The technology is exciting, of course, but really, what did they have to lose by giving him some penicillin to start?
 

barbc56

Senior Member
Messages
3,657
I just heard this story on NPR news. There is another patient who was also treated by a pathogin found in her dna.

In the boy's case time was of the essence and even though his brain was inflamed there were no pathogens in his spinal fluid. Encephalitis is very hard to diagnose as well as time consuming . Most
cases of encephalitis are viral.

I would like to find out if they did try antibiotics. You would think with his health status, they would try this just in case it was bacteria.l.

If anyone finds out, please post.

Barb
 

nandixon

Senior Member
Messages
1,092
I just heard this story on NPR news. There is another patient who was also treated by a pathogin found in her dna.

In the boy's case time was of the essence and even though his brain was inflamed there were no pathogens in his spinal fluid. Encephalitis is very hard to diagnose as well as time consuming . Most cases of encephalitis are viral.

I would like to find out if they did try antibiotics. You would think with his health status, they would try this just in case it was bacterial.

If anyone finds out, please post.

Barb

I believe this may be the NPR article. It also contains a link to download a copy of the research report ("A cloud-compatible bioinformatics pipeline for ultrarapid pathogen identification from next-generation sequencing of clinical samples"):
http://www.npr.org/blogs/health/201...edical-mysteries-otherwise-missed?ft=1&f=1007
 

maryb

iherb code TAK122
Messages
3,602
Location
UK
I agree about the a/biotics, and I mean penicillin of all things that was the right drug, why wouldn't you throw everything at this kid - in intensive care for god's sake. I wouldn't be impressed if I were his parents.

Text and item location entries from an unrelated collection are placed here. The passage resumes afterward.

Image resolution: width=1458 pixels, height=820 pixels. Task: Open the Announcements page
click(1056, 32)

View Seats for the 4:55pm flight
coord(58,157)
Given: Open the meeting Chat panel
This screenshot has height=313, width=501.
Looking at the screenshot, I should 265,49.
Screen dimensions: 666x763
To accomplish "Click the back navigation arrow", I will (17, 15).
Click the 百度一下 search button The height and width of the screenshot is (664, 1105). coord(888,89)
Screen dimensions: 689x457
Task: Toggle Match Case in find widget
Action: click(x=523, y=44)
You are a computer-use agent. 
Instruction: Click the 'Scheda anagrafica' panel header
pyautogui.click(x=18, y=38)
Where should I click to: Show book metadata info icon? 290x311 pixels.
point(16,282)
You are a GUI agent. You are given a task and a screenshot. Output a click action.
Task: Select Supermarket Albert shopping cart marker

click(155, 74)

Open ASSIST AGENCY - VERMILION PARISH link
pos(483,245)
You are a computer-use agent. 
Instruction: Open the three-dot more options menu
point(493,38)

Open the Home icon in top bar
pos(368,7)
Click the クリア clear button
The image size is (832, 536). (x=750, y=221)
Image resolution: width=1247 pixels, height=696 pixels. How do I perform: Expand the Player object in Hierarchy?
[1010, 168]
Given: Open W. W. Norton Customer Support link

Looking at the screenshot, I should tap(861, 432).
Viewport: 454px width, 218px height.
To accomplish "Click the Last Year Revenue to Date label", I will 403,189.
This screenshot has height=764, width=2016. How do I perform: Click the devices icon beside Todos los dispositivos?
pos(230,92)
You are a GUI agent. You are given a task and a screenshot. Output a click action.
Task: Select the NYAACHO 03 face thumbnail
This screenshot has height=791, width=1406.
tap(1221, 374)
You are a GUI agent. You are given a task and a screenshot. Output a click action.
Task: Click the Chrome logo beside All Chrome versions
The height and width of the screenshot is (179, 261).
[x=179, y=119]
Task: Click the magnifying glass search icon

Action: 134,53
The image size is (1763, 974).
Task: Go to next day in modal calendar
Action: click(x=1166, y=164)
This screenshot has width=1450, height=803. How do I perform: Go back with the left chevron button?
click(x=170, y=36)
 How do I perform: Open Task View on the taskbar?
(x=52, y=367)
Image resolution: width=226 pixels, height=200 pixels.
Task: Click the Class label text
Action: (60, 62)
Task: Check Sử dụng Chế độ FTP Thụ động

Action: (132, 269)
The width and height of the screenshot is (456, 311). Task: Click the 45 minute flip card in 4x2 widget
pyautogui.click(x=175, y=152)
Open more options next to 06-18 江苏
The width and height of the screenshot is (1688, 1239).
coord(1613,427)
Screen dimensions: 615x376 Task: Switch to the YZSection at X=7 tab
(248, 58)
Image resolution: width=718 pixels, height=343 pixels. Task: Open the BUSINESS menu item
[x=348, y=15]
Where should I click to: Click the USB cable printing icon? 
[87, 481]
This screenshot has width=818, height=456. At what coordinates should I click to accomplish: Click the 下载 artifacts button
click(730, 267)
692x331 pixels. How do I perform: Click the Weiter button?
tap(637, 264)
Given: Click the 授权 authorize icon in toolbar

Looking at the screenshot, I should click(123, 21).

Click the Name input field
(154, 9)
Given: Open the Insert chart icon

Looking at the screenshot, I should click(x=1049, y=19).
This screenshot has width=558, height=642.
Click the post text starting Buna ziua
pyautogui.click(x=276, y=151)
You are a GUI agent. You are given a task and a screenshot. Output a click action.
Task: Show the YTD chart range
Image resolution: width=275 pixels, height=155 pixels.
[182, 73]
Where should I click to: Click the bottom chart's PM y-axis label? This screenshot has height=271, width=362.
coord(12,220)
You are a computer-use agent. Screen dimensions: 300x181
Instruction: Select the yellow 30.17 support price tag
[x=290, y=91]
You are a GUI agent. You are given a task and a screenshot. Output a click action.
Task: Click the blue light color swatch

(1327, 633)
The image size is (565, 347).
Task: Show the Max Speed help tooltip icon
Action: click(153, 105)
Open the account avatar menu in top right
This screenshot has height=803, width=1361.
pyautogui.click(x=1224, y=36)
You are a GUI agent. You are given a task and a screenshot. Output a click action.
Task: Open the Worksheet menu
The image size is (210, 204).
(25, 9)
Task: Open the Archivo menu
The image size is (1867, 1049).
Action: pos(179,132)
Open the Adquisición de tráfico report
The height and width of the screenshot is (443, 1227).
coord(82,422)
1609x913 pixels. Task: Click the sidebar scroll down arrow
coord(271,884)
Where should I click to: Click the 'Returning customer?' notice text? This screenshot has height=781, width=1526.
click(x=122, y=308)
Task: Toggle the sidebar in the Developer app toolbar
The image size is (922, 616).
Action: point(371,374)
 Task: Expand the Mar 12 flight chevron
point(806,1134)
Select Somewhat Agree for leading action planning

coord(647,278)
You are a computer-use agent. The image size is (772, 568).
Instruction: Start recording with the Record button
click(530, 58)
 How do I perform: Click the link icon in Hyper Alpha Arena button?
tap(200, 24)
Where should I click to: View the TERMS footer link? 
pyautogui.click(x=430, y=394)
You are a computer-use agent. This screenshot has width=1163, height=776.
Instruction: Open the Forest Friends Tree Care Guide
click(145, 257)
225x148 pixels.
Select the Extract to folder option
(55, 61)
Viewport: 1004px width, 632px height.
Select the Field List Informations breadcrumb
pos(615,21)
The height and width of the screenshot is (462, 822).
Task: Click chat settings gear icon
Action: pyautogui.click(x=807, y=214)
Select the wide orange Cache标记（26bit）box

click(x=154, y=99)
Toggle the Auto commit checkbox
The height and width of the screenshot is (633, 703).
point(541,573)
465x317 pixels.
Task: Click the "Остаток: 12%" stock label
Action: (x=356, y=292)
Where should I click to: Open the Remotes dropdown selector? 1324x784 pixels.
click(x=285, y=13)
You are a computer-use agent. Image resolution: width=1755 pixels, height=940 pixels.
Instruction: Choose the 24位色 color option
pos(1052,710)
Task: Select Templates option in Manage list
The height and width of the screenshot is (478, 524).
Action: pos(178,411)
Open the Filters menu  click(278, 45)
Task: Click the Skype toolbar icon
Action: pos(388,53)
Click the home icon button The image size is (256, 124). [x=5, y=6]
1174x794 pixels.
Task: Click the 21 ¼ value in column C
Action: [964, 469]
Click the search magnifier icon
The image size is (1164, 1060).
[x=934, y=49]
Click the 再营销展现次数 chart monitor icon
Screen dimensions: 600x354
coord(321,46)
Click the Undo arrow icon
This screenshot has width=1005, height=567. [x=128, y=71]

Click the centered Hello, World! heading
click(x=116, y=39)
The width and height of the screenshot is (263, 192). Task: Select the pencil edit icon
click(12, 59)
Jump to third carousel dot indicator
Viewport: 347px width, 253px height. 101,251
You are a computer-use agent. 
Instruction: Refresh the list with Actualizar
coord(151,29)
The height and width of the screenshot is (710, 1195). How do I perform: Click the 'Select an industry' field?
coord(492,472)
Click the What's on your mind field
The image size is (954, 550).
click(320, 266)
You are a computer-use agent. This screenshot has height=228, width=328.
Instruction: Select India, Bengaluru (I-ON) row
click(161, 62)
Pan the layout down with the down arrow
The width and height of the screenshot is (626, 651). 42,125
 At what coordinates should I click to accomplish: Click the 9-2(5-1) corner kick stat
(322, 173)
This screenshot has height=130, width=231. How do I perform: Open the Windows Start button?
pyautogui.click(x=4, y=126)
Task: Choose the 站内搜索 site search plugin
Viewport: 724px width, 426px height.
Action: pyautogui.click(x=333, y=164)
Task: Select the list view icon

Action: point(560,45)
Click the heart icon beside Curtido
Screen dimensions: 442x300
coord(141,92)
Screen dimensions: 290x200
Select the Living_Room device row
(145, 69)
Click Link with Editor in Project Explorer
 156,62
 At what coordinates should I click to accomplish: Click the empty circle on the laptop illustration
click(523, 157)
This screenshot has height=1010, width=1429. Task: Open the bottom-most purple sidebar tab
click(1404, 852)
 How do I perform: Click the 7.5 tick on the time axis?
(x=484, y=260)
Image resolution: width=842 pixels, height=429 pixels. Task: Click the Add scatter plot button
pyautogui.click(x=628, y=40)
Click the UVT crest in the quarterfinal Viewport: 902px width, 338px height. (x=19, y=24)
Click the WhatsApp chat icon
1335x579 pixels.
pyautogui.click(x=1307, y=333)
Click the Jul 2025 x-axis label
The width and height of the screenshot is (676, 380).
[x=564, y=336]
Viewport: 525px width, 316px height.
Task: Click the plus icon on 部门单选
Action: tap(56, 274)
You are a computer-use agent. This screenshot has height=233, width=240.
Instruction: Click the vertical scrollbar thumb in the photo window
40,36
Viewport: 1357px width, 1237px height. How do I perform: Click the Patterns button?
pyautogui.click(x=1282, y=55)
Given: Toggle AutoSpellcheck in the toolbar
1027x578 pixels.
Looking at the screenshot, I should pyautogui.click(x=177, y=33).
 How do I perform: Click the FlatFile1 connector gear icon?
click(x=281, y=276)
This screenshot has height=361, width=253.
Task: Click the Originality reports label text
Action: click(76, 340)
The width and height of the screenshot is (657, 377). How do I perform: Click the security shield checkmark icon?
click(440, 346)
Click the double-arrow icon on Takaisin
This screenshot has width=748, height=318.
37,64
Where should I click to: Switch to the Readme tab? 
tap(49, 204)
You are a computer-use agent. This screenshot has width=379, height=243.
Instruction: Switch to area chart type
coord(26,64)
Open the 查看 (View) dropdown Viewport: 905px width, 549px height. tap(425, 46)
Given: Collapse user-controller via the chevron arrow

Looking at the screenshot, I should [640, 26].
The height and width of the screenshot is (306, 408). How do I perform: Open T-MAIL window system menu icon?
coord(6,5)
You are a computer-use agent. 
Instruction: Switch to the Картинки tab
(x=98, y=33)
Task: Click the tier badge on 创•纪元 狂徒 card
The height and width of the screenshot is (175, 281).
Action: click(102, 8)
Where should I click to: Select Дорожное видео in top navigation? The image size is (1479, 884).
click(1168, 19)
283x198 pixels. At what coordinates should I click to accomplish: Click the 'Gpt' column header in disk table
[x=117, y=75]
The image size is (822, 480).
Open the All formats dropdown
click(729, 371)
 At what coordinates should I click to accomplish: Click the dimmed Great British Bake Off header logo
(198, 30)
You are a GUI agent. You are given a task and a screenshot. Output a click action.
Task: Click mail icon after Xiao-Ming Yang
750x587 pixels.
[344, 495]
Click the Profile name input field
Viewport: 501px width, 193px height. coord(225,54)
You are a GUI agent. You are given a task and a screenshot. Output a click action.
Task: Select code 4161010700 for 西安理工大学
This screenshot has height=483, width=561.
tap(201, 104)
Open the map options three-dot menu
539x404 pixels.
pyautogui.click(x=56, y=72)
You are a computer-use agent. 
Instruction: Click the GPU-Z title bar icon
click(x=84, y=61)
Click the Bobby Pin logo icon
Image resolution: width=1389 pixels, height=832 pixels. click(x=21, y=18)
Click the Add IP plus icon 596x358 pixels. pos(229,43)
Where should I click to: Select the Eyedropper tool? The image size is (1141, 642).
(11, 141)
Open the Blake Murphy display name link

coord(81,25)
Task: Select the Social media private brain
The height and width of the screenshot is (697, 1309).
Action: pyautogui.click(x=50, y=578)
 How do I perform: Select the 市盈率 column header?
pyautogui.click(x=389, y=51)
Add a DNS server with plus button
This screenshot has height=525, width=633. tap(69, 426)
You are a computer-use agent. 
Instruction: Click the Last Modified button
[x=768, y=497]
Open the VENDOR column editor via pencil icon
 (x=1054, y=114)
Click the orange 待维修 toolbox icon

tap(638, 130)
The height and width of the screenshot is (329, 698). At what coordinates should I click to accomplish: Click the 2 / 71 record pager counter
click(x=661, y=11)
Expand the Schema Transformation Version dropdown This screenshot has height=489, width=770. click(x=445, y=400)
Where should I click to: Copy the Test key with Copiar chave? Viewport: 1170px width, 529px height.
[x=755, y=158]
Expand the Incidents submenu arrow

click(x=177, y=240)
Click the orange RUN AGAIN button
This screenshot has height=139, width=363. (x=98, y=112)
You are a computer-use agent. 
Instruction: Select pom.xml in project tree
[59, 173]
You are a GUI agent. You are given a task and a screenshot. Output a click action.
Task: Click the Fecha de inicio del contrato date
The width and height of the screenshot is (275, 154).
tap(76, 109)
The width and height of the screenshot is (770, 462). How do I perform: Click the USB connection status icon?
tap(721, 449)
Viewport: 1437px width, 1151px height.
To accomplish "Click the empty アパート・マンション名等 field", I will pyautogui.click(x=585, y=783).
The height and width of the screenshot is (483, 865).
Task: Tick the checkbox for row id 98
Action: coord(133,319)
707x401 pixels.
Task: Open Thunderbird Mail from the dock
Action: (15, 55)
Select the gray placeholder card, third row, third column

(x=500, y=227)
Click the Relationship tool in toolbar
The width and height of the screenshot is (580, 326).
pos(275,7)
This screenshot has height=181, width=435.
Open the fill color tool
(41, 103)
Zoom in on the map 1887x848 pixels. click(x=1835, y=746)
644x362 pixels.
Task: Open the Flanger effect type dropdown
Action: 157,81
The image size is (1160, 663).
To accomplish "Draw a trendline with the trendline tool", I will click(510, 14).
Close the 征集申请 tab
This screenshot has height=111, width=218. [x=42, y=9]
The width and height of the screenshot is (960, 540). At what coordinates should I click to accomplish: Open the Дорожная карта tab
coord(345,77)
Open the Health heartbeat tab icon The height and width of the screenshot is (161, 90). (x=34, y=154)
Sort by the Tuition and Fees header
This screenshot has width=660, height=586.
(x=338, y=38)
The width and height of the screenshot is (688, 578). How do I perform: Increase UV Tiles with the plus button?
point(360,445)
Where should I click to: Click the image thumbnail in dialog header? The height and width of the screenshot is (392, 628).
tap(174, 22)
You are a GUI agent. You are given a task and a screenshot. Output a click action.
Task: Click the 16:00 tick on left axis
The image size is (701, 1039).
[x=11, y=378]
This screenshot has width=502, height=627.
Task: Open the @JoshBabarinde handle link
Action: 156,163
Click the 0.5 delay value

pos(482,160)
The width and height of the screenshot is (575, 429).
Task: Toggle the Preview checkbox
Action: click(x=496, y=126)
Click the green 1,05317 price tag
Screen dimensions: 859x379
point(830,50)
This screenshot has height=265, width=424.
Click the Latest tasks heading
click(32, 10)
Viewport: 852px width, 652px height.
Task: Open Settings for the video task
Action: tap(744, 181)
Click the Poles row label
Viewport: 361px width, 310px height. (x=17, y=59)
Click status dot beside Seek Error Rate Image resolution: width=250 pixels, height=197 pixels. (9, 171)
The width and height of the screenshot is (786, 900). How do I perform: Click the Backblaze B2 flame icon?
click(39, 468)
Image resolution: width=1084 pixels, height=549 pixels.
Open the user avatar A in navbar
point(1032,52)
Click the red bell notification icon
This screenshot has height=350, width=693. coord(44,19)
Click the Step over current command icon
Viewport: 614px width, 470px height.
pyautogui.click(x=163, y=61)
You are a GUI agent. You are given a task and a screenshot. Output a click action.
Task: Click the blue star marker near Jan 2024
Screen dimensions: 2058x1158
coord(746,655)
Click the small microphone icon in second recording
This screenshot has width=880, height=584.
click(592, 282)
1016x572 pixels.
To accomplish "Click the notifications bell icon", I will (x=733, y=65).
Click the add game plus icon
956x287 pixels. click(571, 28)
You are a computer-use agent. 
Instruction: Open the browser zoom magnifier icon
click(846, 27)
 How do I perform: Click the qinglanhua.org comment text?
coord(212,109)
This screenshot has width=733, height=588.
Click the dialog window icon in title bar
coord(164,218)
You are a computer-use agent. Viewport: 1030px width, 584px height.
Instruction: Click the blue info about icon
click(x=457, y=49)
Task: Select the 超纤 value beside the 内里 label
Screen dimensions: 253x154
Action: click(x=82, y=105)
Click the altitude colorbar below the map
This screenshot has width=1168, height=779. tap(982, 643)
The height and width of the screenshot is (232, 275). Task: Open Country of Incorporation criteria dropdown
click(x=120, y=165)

But of course it was the technology that I sincerely hope they can develop quickly, (having waited 41/2 weeks for a test result from Igenex) unless these labs embrace it they'll be out of the window.

I'm presuming if they have the DNA of the bacteria/virus then they can run tests for it on the fluid, I mean does anyone understand it better, would that mean maybe they could run say a hundred through a machine at a time?
 
Messages
15,786
I'm presuming if they have the DNA of the bacteria/virus then they can run tests for it on the fluid, I mean does anyone understand it better, would that mean maybe they could run say a hundred through a machine at a time?
I think so ... I got the impression that instead of seeing what can stick to certain chips, they're grabbing all the DNA and sequencing it. DNA sequences for many (most?) pathogens are known somewhat, so they can just compare the sequenced results to databases which have the DNA for the pathogens.